Putin sets course for new US arms race with 'invincible' weapons
President Vladimir Putin on Thursday launched what appeared to be the start of a new arms race with Washington, as he boasted of a new generation of 'invincible' Russian weapons developed in response to the threat posed by the US.
Putin praised Russia's new hypersonic missiles and cutting-edge submarines during a state of the nation address that also touched on economic and social policy ahead of a presidential election this month he is widely expected to win.
The president usually delivers the annual speech in the Kremlin but this year spoke from a nearby exhibition centre -- allowing him to show a series of slick video montages of missiles manoeuvring across mountains and oceans, and heading over the Atlantic.
Putin quoted a speech he gave back in 2004, vowing that Russia would develop a new generation of weaponry, a promise that he said has now been fulfilled.
'No one really wanted to talk to us basically.
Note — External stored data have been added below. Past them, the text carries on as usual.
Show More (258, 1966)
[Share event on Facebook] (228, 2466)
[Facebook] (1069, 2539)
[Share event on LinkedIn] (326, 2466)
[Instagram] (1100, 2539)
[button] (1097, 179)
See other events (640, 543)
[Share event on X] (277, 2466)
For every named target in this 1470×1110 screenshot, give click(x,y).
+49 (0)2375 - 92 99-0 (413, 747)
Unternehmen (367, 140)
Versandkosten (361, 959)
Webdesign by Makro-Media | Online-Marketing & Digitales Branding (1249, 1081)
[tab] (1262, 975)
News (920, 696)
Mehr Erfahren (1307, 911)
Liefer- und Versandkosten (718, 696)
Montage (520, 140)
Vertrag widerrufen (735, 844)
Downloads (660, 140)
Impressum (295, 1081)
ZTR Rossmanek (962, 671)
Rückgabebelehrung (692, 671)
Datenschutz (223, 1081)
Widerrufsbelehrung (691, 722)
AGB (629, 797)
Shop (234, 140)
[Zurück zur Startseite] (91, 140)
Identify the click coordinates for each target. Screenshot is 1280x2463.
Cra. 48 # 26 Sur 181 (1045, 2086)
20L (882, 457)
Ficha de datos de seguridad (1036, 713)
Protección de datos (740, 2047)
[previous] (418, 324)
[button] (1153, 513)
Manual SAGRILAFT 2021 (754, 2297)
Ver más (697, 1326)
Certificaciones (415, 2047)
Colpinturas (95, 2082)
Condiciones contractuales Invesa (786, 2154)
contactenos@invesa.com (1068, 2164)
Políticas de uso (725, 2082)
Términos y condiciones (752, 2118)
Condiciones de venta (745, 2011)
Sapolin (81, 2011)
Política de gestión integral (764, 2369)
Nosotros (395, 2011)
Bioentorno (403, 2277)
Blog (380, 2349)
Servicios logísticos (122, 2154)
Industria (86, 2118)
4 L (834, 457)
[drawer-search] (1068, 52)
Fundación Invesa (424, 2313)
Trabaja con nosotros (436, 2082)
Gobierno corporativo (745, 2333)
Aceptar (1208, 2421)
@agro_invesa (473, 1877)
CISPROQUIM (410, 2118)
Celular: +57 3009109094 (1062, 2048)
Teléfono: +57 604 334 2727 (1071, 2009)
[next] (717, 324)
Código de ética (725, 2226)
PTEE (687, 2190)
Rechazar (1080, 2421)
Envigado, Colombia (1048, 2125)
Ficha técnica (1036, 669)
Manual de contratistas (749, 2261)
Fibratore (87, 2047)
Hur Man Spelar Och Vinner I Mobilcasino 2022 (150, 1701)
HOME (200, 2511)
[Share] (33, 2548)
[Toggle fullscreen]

No one listened to us then. Listen to us now,' Putin said, prompting a standing ovation from the audience of top officials, lawmakers and celebrities.
He presented Russia's military efforts as a response to recent actions by the United States, which last month unveiled plans to revamp its nuclear arsenal and develop new low-yield atomic weapons.
The moves come as relations between the global powers plummeted to levels not seen since the Cold War over crises in Ukraine and Syria, and accusations that Moscow interfered in the US election in 2016.
In a speech that ran to almost two hours, Putin showed tests of a new missile system that he said could fly at 20 times the speed of sound and manoeuvre up and down, and is not owned by any other country.
'This makes it absolutely invincible for any forms of air and missile defence,' he boasted, calling it an 'ideal weapon'.
Russia has also developed unmanned underwater devices that move much faster than submarines and torpedoes and can carry nuclear warheads, Putin said, adding: 'It's just fantastic!'
Defence Minister Sergei Shoigu later said Russian arms would be able to 'overcome all existing anti-missile systems' such as those the US intends to deploy in eastern Europe and South Korea.
'This anti-missile umbrella turns out to be a bit leaky,' he said in comments released by the ministry.
Putin, who has led Russia for almost two decades and is seeking a historic fourth Kremlin term that would extend his rule to 2024, also laid out a number of social, economic and environmental measures in the speech.
In the absence of any programme and with Putin having refused to take part in TV debates with other candidates, the address suggested cutting poverty and improving the environment would be among the top goals of his expected new six-year term.
The 65-year-old said he aimed to cut the country's "unacceptable" poverty rate in half over the next six years, but said 22 million fewer Russians were now living below the poverty line than when he was first elected president in 2000.
He also promised further regulations for businesses in order to reduce industrial emissions, as he spoke of millions of people forced to drink water "that does not meet standards" and "black snow" in the Siberian city of Krasnoyarsk.
'People in industrial hubs can go for weeks without seeing the sun because of smog,' he said.
Putin, who coughed throughout the speech and was forced to pause to drink from a cup, was given an ecstatic reception in the hall during the televised address but some online comments were less complementary.
'The old man only perked up when he was talking about how he can destroy the world. A moment of truth!' said political analyst and former Kremlin advisor Gleb Pavlovsky on social media.
Despite campaign promises when Putin returned to the Kremlin in 2012 after four years as prime minister, his last term was marked by a fall in living standards and Russia's international isolation.
Boosted by a slavish domestic media and foreign interventions, including the annexation of Crimea from Ukraine in 2014, his approval rating remains sky-high and official polls suggest he is likely to take almost 70 percent of the vote.